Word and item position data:
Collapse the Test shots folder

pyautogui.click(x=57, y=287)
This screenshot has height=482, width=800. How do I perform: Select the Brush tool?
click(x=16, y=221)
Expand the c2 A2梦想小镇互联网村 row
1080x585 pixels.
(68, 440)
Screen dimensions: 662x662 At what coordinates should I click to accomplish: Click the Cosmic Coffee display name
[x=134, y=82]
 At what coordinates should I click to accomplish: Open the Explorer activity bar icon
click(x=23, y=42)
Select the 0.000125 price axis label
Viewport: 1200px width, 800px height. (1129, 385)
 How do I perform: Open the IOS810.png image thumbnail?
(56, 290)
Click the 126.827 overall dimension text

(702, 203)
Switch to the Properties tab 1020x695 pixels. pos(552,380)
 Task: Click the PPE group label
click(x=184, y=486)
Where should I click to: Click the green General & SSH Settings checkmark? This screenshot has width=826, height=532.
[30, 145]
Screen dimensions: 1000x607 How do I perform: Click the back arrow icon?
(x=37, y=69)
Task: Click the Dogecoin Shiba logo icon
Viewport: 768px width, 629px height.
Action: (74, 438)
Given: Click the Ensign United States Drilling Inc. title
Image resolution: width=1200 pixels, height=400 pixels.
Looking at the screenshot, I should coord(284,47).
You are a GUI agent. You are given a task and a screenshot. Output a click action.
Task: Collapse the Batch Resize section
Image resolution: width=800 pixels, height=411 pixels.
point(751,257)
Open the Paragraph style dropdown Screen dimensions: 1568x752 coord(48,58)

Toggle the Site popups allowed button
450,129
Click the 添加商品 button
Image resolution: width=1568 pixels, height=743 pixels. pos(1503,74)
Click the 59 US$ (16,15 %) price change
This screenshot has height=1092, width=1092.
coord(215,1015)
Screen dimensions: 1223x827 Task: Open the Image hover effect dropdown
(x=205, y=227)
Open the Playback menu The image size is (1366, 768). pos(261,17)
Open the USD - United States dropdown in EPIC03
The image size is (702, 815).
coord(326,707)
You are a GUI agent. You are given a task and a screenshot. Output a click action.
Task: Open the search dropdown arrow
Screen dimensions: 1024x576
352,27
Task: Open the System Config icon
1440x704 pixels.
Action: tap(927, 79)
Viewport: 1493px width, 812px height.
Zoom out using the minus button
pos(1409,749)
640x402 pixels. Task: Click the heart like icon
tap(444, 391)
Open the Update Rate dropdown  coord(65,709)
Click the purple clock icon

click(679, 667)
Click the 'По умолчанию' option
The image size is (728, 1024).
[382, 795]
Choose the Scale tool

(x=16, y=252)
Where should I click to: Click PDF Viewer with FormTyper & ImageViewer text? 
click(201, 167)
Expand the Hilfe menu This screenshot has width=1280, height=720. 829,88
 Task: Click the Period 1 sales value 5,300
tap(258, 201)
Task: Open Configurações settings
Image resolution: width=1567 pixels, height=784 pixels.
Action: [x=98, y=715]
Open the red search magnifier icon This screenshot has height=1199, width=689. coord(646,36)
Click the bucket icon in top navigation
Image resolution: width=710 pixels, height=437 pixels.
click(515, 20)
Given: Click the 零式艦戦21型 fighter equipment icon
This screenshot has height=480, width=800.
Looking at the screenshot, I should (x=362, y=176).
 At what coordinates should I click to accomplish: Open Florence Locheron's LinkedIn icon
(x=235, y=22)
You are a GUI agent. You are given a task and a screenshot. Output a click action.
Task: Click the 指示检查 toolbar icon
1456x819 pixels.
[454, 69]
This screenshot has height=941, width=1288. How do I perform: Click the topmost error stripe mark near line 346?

• **Task brief**: Copy the lines above word for word, from the line that contains "Given: Click the 零式艦戦21型" through the final line, including both.

• **Result below**:
Given: Click the 零式艦戦21型 fighter equipment icon
This screenshot has height=480, width=800.
Looking at the screenshot, I should (x=362, y=176).
 At what coordinates should I click to accomplish: Open Florence Locheron's LinkedIn icon
(x=235, y=22)
You are a GUI agent. You are given a task and a screenshot. Output a click action.
Task: Click the 指示检查 toolbar icon
1456x819 pixels.
[454, 69]
This screenshot has height=941, width=1288. How do I perform: Click the topmost error stripe mark near line 346?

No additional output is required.